In the next video for example, if you used the p(1 - p) formula to calculate s^2 you would get 24.51/100 = 0.2451 rather than the correct answer of 24.51/99 = 0.2476 as is shown in the video. Does this mean that the simplified formula should only be used when calculating POPULATION mean and not SAMPLE mean?
• No, the formula µ=p and σ² = p(1 - p) are exact derivations for the Bernoulli distribution. And similarly when we get to the Binomial distribution and see µ=np and σ² = np(1 - p), these are exact for the Binomial distribution.

In practice, if we're going to make much use of these values, we will be doing an approximation of some sort anyway (e.g., assuming something follows a Normal distribution), so whether or not we're dividing by n or n-1, and what might be proper, isn't really a concern here.
• We are calculating mu = (1-p)*0 + p*1. Thats simplifies to p.

Why didn't we calculate mu = p*0 + (1-p)*1, which equates to 1-p?

I am assuming that those 0 and 1 which we are multiplying with are purely arbitrary.
• You could calculate mu with either equation. It depends what the probability (p) is standing for. When Sal calculated mu, p was the probability of a 1. In you 2nd equation you are using p as the probability of a 0.
So if we use the values that Sal used in the previous video.
(Probability of a 1 = ps = 0.6 and probability of a 0 = pf = 0.4) then...
mu = (1-ps)*0 + ps*1 = (1-.6)*0 + .6*1 = 0.6
mu = pf*0 + (1-pf)*1 = .4*0 + (1-0.4)*1 = 0.6
• how come when finding the mean you do not have to have the whole equation over 2. Don't you have to divide by the number of terms?
• From what I could get, I think it is because the outcomes are not actual numbers, they're not strictly numerical, so we can't add them and then divide by the number of observations. For example, when fliping a coin 5 times, the outcome could be "HHTTT", so these aren't numbers we can add and then divide by 5, but we can explain it using percentage, for example, if we consider tails (T) a successful outcome, then we could say that we had 60% of successes (3/5=0.6). Actually, if you analyse what a percentage is (number of something divided by the total), we can realize that dividing by the total is the same as dividing by the number of terms. :)
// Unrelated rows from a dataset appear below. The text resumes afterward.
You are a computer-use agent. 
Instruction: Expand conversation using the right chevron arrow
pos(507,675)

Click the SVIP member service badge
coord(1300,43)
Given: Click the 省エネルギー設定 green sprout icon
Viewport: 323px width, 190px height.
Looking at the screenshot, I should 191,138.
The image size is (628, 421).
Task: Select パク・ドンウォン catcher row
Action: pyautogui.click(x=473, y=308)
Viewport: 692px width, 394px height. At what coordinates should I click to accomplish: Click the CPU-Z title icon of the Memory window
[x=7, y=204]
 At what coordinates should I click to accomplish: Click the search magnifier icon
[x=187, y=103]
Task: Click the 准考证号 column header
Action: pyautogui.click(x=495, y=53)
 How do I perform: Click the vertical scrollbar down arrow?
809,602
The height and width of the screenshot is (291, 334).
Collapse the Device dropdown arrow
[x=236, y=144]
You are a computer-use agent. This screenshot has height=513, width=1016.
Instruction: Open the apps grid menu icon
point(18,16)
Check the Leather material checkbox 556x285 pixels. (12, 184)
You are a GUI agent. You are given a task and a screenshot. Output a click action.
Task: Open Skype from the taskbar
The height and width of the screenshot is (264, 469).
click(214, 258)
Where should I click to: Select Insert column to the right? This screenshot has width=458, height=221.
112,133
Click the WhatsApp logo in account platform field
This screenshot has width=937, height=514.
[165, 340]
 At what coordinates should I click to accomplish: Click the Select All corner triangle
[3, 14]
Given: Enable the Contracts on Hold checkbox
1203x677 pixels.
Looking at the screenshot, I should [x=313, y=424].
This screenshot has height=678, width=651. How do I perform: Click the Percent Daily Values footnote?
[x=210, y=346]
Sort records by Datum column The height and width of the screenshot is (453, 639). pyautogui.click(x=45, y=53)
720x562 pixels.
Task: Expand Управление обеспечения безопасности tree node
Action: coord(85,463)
If it was random numbers, for example, "10, 3, 7, 2, 4", then it would be okay to find the mean ( (10+3+7+2+4)/5 ). In the case of "HHTTT", it seems logic to explain it using percentage
(1 vote)
• at I don't understand, why does he write expected value as m rather than E(X). Is it the same thing or not?
• he wrote mu, it just looked liked M
• in tossing a biased coin once where the head is twice as likely to occur as the tail, let x be the number of heads. find the moment generating function of x hence the mean and variance of x
• how do you know which one to define as 0 and which one to define as 1?
• The choice of which outcome to define as 0 and which as 1 is arbitrary and depends on how you define success and failure in your problem context. In the context of the Bernoulli distribution, one outcome is typically defined as the "success" (which could be an event occurring, a favorable outcome, etc.), and the other as "failure" (which could be the absence of the event, an unfavorable outcome, etc.). It's important to be consistent in your definitions and interpretations throughout your analysis.
(1 vote)
• Im assuming that the mean is always the highest value of the two probabilities. (If I labeled p as 0.40 and 0.60 as p-1, the mean will be p-1)
So technically, its not that the mean is p, the mean is the highest values which in this example happens to be p.
Someone please correct me if im wrong.
(1 vote)
• The mean for Bernoulli distribution is p, and it depends on what are you measuring with this p, not on what is the highest value. In Bernoulli distribution you want to measure probability of some "success" (it can be anything: heads on coin flips, 6-s on dice rolls and so on), and you define probability of this "success" as p, and so logically the probability of "failure" is 1-p. This probability p can be very small, but mean (your measure of central tendency of successes) will still be equal to p. I hope this can help!